Oggi NeMO, a nove anni dalla sua nascita, è presente a Milano, Roma, Messina e Arenzano (all’interno della città metropolitana di Genova) e vuole crescere ancora, cominciando da Torino e magari poi da Ancona.
«L’obiettivo non è aprire un Centro NeMO in ogni regione ma contribuire alla creazione di una rete. Siamo andati e andremo nei luoghi in cui la nostra presenza ha valorizzato una storia meritoria di presa in carico delle malattie neuromuscolari, come nel caso di Messina, o dove il pubblico probabilmente non sarebbe in grado da solo di completare questa presa in carico. Quella con il Gemelli, a Roma, è anche un’alleanza di senso».
Solo in convenzione
Nel 2016 i quattro centri hanno erogato 3.434 prestazioni, di cui 2mila in day hospital, con un fatturato complessivo vicino ai 7 milioni di euro (di cui circa 6 derivano dalla sola area sanitaria). I centri operano esclusivamente in regime convenzionato, come parte integrante del servizio pubblico, senza spesa per i pazienti.

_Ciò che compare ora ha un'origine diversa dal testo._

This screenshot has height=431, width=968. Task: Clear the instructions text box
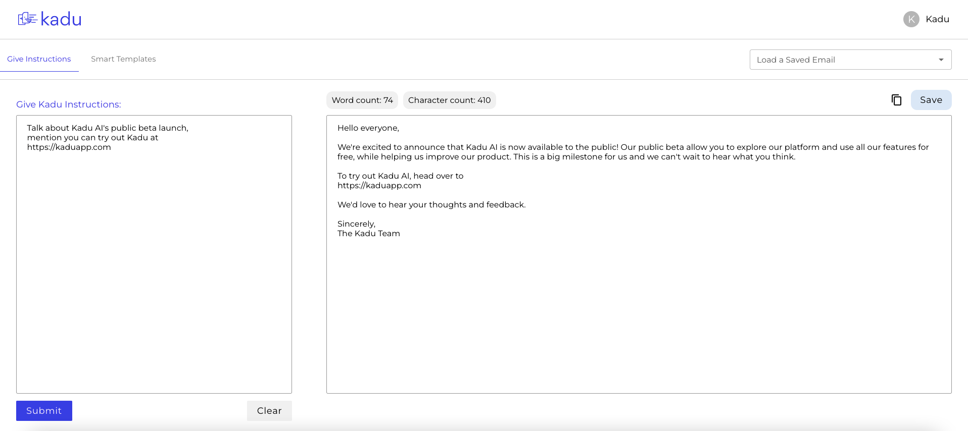(x=269, y=411)
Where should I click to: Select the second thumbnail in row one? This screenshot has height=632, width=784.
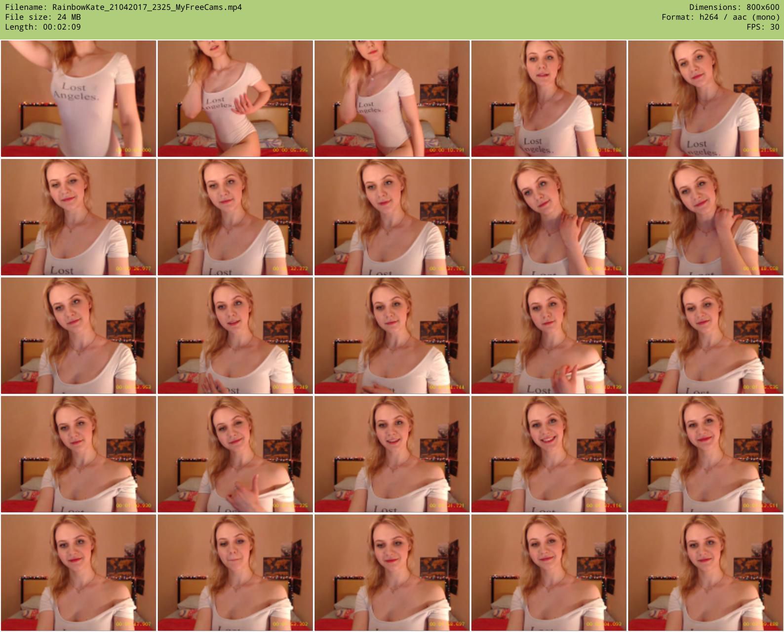[235, 99]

Le prestazioni che non ci sono all’interno del Centro vengono acquistate dall’Ospedale ospitante: dal Niguarda ad esempio NeMO acquista ogni anno servizi per un milione di euro circa. «Abbiamo scelto di andare nel pubblico e siamo orgogliosi ad esempio che qui al Niguarda NeMO non sia percepito come una realtà esterna», commenta Fontana. Uno studio della Sda Bocconi di recente ha definito NeMO come un «esempio compiuto di sussidiarietà orizzontale, in cui chi è più vicino al bisogno presenta le proprie istanze in termini di soluzioni di servizio, assumendosi la responsabilità del rischio imprenditoriale connesso». Fontana lo dice con parole dense di affetto:
«NeMO non è una proprietà delle associazioni, è un investimento che appartiene alla collettività e se un domani consegnassimo le chiavi dei centri al pubblico, questo si ritroverebbe patrimonializzata un’esperienza di presa in carico che non potrà non proseguire».